The Justice Department’s lawsuit seeking to block the AT&T–Time Warner merger, filed this week, has suddenly scrambled political battle lines and set up a historic legal fight in a quickly unfolding showdown. If approved, the merger would create a new entertainment powerhouse, as AT&T uses its distribution channels for Time Warner-owned content like CNN and HBO. If denied, it could set a new precedent for how similar mergers are approached.
Both parties have arguments that lean on years of precedent and context — and recent comments from President Trump may also be a factor. Here’s what you need to know to understand the legal dispute.
The Justice Department’s argument
The Justice Department’s argument, which it lays out in the complaint filed this week, is fairly straightforward: if AT&T is allowed to go forward with the transaction, it will be able to unilaterally price out competitors who might otherwise offer content owned by Time Warner. Anti-competitive deals like that are unlawful, it argues.
AT&T, the Department continues, could increase the price for, say, cable channels, harming every distributor who isn’t AT&T but who wants those channels.

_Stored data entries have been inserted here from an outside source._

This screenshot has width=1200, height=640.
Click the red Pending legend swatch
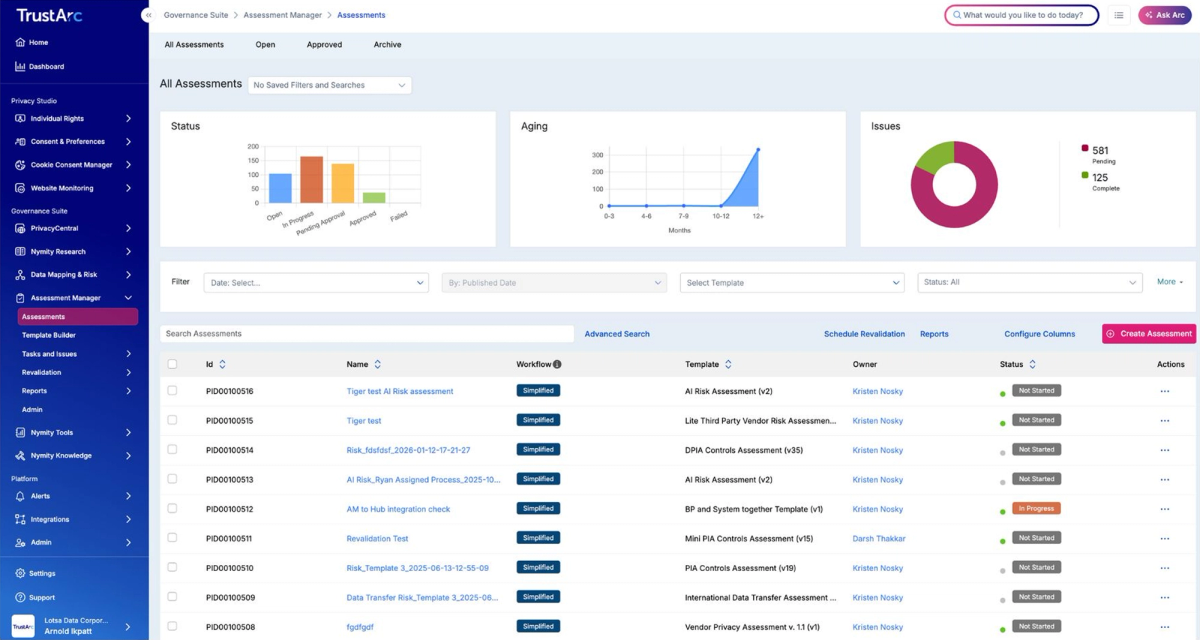tap(1085, 149)
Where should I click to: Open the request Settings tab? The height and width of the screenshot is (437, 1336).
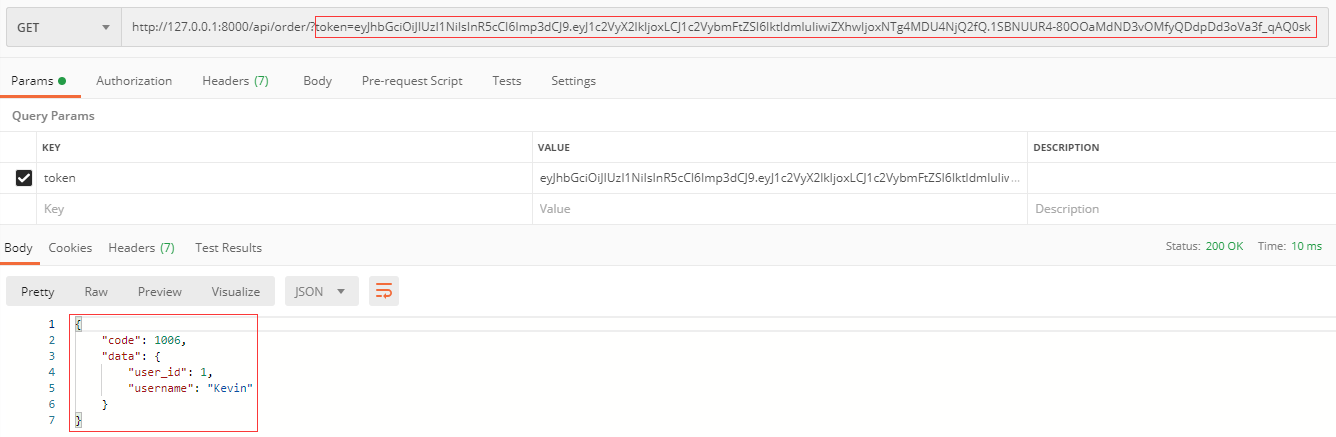tap(573, 81)
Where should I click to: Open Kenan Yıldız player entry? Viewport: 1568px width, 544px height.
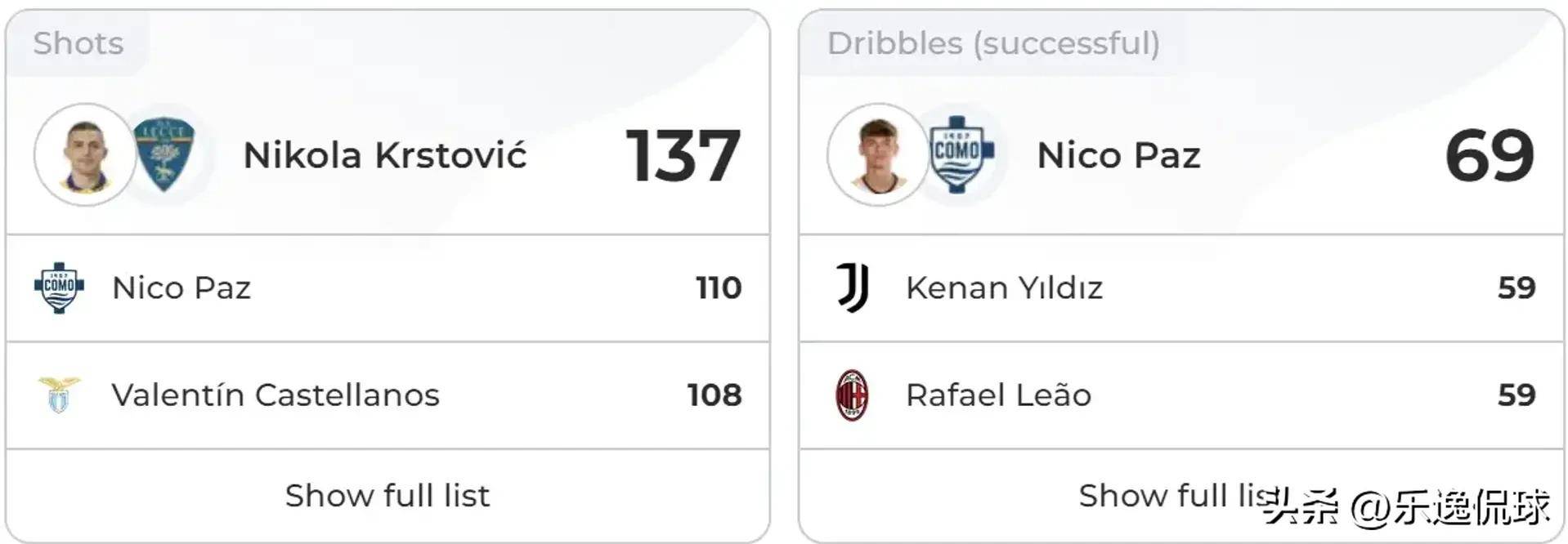(1004, 288)
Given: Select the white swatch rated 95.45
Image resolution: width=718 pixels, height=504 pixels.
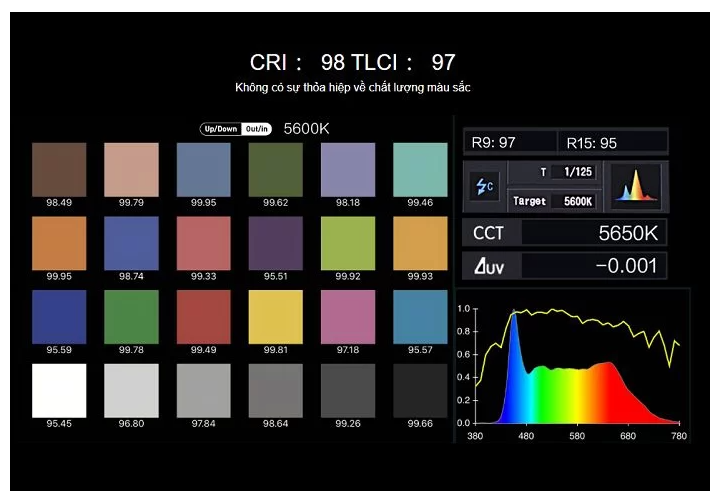Looking at the screenshot, I should pyautogui.click(x=59, y=390).
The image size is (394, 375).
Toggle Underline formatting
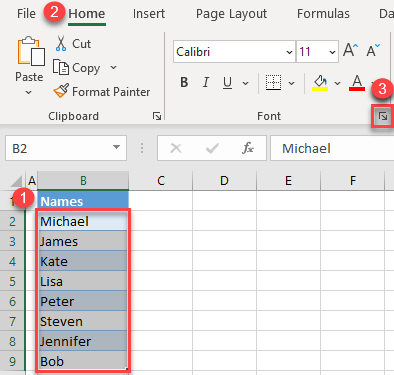(227, 82)
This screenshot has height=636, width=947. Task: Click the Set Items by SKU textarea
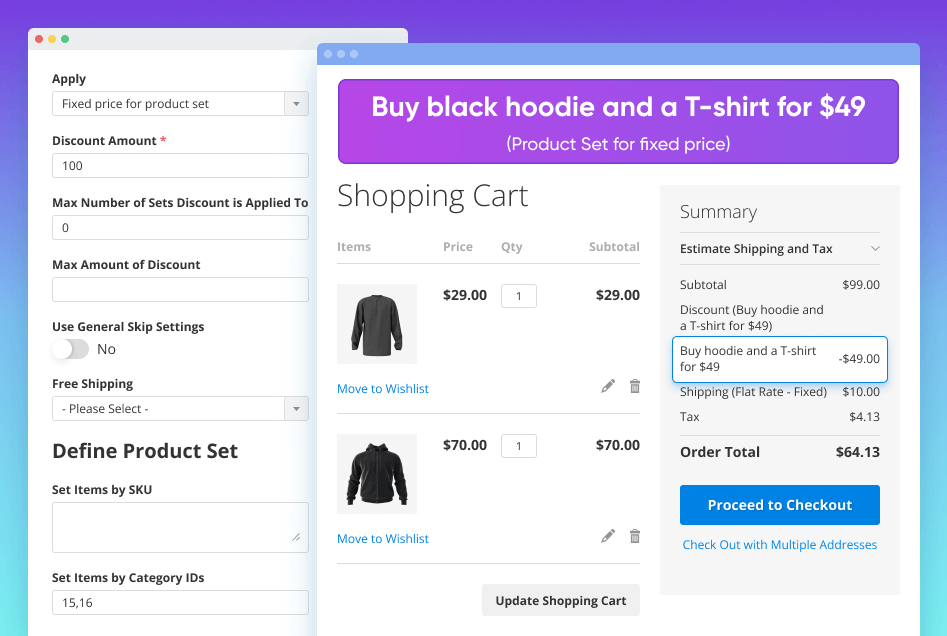point(180,527)
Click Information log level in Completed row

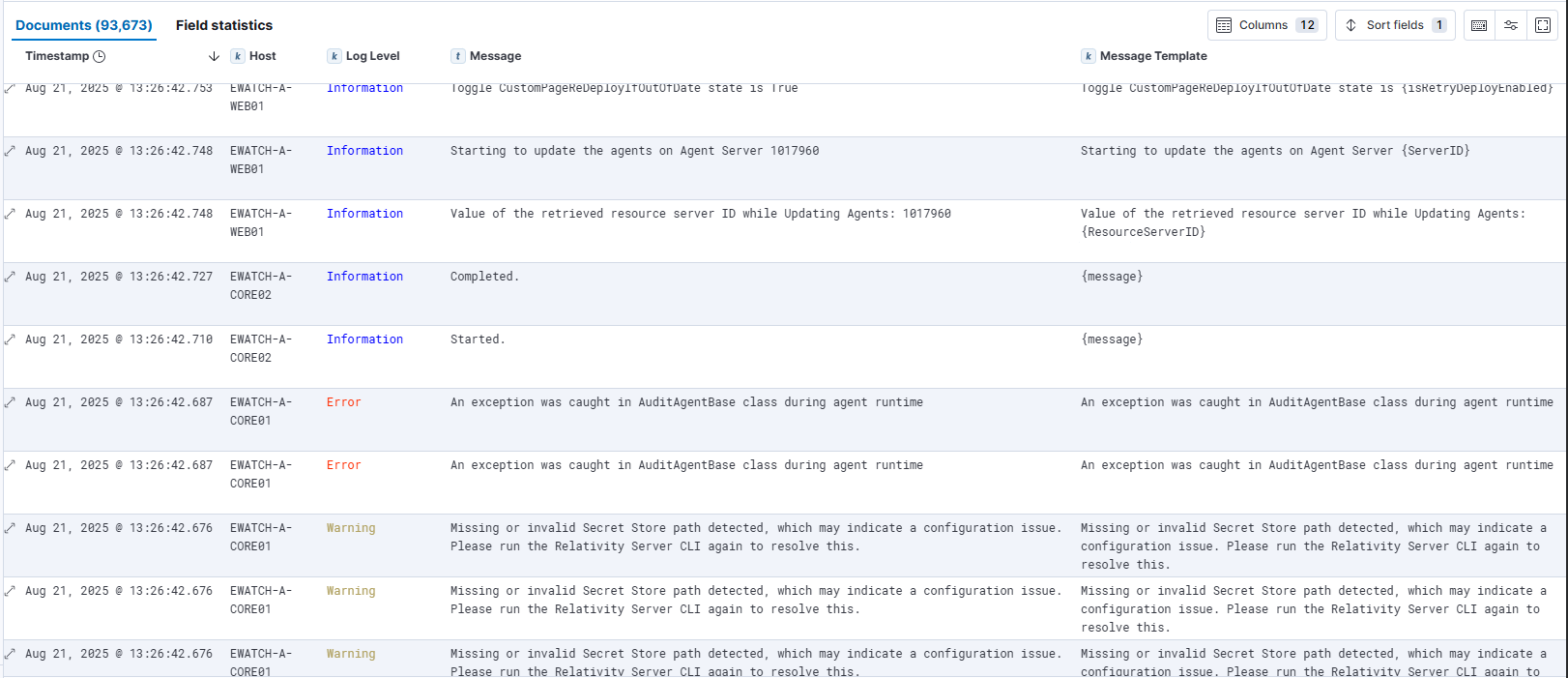point(364,277)
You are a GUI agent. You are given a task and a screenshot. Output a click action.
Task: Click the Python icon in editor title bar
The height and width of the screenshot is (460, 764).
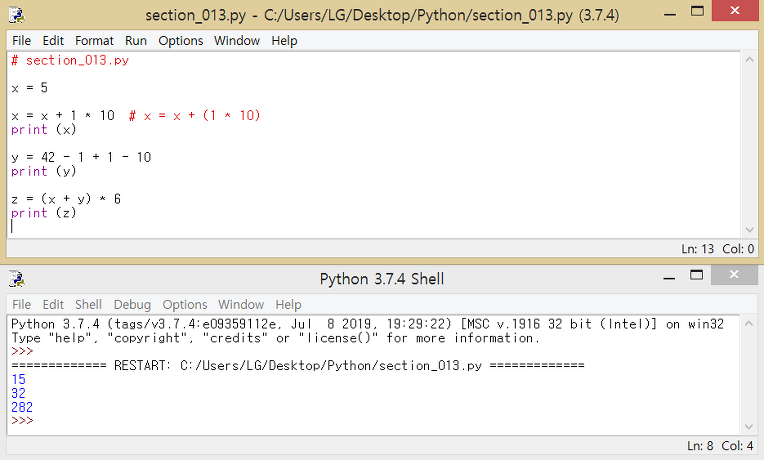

Right now, if a price is too high, a distributor of those cable channels can walk away from the transaction. But if the merger were approved, AT&T would be at a distinct advantage: it might be the only distributor offering a package with those channels.
The Justice Department encapsulates the idea early on in its complaint:
If allowed to proceed, this merger will harm consumers by substantially lessening competition among traditional video distributors and slowing emerging online competition. After the merger, the merged company would have the power to make its video distributor rivals less competitive by raising their costs, resulting in even higher monthly bills for American families. The merger also would enable the merged firm to hinder the growth of online distributors that it views as a threat to the traditional pay-TV model.
Some observers have sided with the Department on that thesis. “That the Justice Department should seek divestitures would — absent the Trump effect — seem logical, commendable and a continuation of recent merger practice,” author and Columbia professor Tim Wu wrote in a New York Times op-ed earlier this month.
In a statement, AT&T leaned on antitrust history to suggest that the Justice Department was taking action that was unprecedented in the modern era. Calling the lawsuit “inexplicable,” the company pointed out that the Justice Department has not taken similar “vertical” mergers to court, where the companies don’t directly compete, for decades. In the meantime, the Department approved “hundreds” of such deals, AT&T said.
The company also made the claim that the deal would ultimately increase competition, as the landscape is already competitive. AT&T points to both giant corporations like Comcast, as well as streaming services like Netflix, as evidence that consumers won’t be harmed by the merger. “Against this backdrop, there is no realistic possibility that AT&T’s acquisition of Time Warner’s modest portion of a rapidly-expanding content universe could possibly slow innovation or lead to higher consumer prices,” the company said in a statement.
Hanging over the entire lawsuit is President Trump, who has expressed disdain for Time Warner-owned CNN, and has said in the past the he believes the merger should be blocked. As a candidate, Trump said the merger was “a deal we will not approve in my administration, because it’s too much concentration of power in the hands of too few.” Reports said the Justice Department demanded Time Warner divest itself of some properties, possibly including CNN, before it would approve the deal. AT&T has said it wouldn’t make a deal on those terms, and Trump has denied making the decision to intervene.
The situation immediately raised questions about whether the Justice Department’s lawsuit was politically motivated — a way for the Trump administration to damage CNN. Although it’s unclear how well that argument would play out in court, the motivations behind the lawsuit will likely continue to be scrutinized.
While it’s true that the government rarely fights such vertical mergers in court, regulators have not sidestepped involvement in such deals entirely. AT&T notes that its deal is similar to the 2011 merger between Comcast and NBC Universal. The Justice Department ultimately approved that deal, and AT&T argues that its merger proposal is much less controversial.
Still, the Comcast deal didn’t come without strings: regulators imposed several conditions meant to stop the company from using its new power to quash upstarts like Netflix. (Those conditions will finally expire next year.) Harold Feld, senior vice president at nonprofit Public Knowledge, which opposes the deal, notes that divestiture is one possible substitute for “behavioral” antitrust remedies, which the Obama administration was fond of. The current head of the antitrust division has said he doesn’t agree with that approach.
However it turns out, the case will likely become a milestone in antitrust law. A win for AT&T would contribute to a consolidated industry, and likely make related cases harder to win in the future. Similarly, successfully blocking the merger could set the tone for the Trump administration’s future antitrust efforts. “This is certainly a signal that the DOJ is going to be a lot less willing to negotiate and is going to insist instead on divestitures,” Feld says.